Elastohydrodynamic lubrication of circular contacts at pure squeeze motion with micropolar lubricants

• Published in: Industrial lubrication and tribology Vol. 68; no. 6; pp. 640 - 646
• Main Authors: Chu, Li Ming, Lin, Jaw-Ren, Chang, Yuh-Ping, Wu, Chung-Chun
• Format: Journal Article
• Language: English
• Published: Bradford Emerald Group Publishing Limited 12.09.2016
• Subjects: Boundary conditions; Circularity; Computational fluid dynamics; Computer simulation; Conflicts of interest; Deformation; Design modifications; Elastic deformation; Elasticity; Elastohydrodynamic lubrication; Film thickness; Finite difference method; Fluids; Iterative methods; Journal bearings; Load; Lubricants; Lubricants & lubrication; Lubrication; Mathematical models; Micropolar fluids; Newtonian fluids; Numerical methods; Polar coordinates; Pressure distribution; Reynolds equation; Rheological properties; Rheology; Theory; Velocity; Viscosity; Lubrication; Tribology; Elastohydrodynamic lubrication; Micropolar lubricants
• ISSN: 0036-8792; 1758-5775
• DOI: 10.1108/ILT-10-2015-0139

Purpose This paper aims to explore pure squeeze elastohydrodynamic lubrication (EHL) motion of circular contacts with micropolar lubricants under constant load.

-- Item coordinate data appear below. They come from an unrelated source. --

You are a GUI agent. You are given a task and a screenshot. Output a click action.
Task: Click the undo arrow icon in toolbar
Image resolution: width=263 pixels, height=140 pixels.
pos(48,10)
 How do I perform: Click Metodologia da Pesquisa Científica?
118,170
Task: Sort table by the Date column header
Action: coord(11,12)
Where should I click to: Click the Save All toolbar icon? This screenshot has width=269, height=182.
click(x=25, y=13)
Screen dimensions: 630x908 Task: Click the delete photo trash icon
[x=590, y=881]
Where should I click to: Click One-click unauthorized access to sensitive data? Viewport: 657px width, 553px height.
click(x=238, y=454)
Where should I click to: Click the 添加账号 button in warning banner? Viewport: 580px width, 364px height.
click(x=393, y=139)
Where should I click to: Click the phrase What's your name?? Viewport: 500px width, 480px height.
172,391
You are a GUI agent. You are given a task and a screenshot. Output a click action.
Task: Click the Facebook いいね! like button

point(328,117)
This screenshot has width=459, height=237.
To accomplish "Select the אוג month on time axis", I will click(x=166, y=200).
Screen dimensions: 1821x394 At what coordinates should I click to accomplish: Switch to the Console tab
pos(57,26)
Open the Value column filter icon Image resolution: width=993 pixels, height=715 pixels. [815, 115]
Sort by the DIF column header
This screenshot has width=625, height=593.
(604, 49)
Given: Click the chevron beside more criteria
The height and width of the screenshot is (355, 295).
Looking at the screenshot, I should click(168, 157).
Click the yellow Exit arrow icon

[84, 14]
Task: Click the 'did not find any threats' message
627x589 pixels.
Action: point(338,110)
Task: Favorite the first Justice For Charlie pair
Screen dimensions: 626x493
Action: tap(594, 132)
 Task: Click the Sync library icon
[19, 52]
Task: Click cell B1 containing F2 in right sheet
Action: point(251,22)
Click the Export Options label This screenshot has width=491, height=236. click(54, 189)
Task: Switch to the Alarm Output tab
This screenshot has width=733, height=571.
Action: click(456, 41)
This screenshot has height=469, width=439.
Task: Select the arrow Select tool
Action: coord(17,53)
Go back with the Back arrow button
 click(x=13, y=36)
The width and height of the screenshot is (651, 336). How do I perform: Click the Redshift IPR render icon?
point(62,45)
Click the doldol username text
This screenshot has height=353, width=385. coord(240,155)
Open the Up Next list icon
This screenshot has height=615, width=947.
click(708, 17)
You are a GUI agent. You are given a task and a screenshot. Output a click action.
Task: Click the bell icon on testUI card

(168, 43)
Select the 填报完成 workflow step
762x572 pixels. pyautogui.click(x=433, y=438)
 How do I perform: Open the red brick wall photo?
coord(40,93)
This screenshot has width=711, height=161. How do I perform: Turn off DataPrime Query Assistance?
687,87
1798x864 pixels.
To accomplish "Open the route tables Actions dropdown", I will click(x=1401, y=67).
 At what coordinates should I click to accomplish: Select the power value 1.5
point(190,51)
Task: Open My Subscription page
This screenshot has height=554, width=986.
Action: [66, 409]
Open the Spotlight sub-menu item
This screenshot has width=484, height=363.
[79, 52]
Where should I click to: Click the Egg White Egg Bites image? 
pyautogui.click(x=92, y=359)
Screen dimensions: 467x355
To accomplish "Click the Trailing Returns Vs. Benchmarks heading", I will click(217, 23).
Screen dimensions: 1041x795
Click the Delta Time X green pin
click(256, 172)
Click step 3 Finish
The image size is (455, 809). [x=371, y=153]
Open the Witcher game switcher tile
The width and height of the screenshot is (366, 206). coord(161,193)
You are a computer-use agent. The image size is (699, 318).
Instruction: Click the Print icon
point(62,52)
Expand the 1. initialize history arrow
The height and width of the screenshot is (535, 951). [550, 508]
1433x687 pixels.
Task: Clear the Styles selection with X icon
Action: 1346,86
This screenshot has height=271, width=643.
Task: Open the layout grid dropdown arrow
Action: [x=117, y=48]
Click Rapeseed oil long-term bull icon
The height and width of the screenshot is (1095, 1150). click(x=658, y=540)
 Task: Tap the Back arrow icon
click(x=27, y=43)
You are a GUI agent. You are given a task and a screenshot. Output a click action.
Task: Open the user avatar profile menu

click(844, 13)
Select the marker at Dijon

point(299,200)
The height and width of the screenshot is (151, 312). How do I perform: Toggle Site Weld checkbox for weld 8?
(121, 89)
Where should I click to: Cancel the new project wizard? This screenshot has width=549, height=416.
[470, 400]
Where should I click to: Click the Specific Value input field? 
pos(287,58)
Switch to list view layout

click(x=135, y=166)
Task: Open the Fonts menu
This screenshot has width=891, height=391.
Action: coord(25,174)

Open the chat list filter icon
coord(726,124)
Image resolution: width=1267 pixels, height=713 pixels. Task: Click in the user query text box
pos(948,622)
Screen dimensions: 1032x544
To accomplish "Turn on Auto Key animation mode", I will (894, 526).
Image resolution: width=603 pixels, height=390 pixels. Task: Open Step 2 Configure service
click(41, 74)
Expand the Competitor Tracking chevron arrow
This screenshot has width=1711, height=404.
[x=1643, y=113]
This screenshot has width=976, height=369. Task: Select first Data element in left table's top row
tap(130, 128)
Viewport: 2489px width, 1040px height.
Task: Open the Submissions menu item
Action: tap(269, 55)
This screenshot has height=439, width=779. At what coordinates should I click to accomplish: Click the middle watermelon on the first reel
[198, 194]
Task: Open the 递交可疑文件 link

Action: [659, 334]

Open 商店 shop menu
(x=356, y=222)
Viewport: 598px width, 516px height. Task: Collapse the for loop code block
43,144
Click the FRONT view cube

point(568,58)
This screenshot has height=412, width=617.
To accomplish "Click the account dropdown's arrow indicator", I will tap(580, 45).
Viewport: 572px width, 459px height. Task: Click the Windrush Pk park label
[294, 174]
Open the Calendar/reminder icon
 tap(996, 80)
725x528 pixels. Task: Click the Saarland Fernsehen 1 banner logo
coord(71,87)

The proposed model can reasonably calculate the pressure distributions, film thicknesses and normal squeeze velocities during the pure squeeze process. Design/methodology/approach The transient modified Reynolds equation is derived in polar coordinates using micropolar fluids theory. The finite difference method and the Gauss–Seidel iteration method are used to solve the transient modified Reynolds equation, the elasticity deformation equation, load balance equation and lubricant rheology equations simultaneously. Findings The simulation results reveal that the effect of the micropolar lubricant is equivalent to enhancing the lubricant viscosity. As the film thickness is enlarged, the central pressure and film thickness for micropolar lubricants are larger than those of Newtonian fluids under the same load in the elastic deformation stage. The greater the coupling parameter (N), the greater the maximum central pressure. However, the smaller the characteristic length (L), the greater the maximum central pressure. The time needed to achieve maximum central pressure increases with increasing N and L. Originality/value A numerical method for general applications was developed to investigate the effects of the micropolar lubricants at pure squeeze EHL motion of circular contacts under constant load.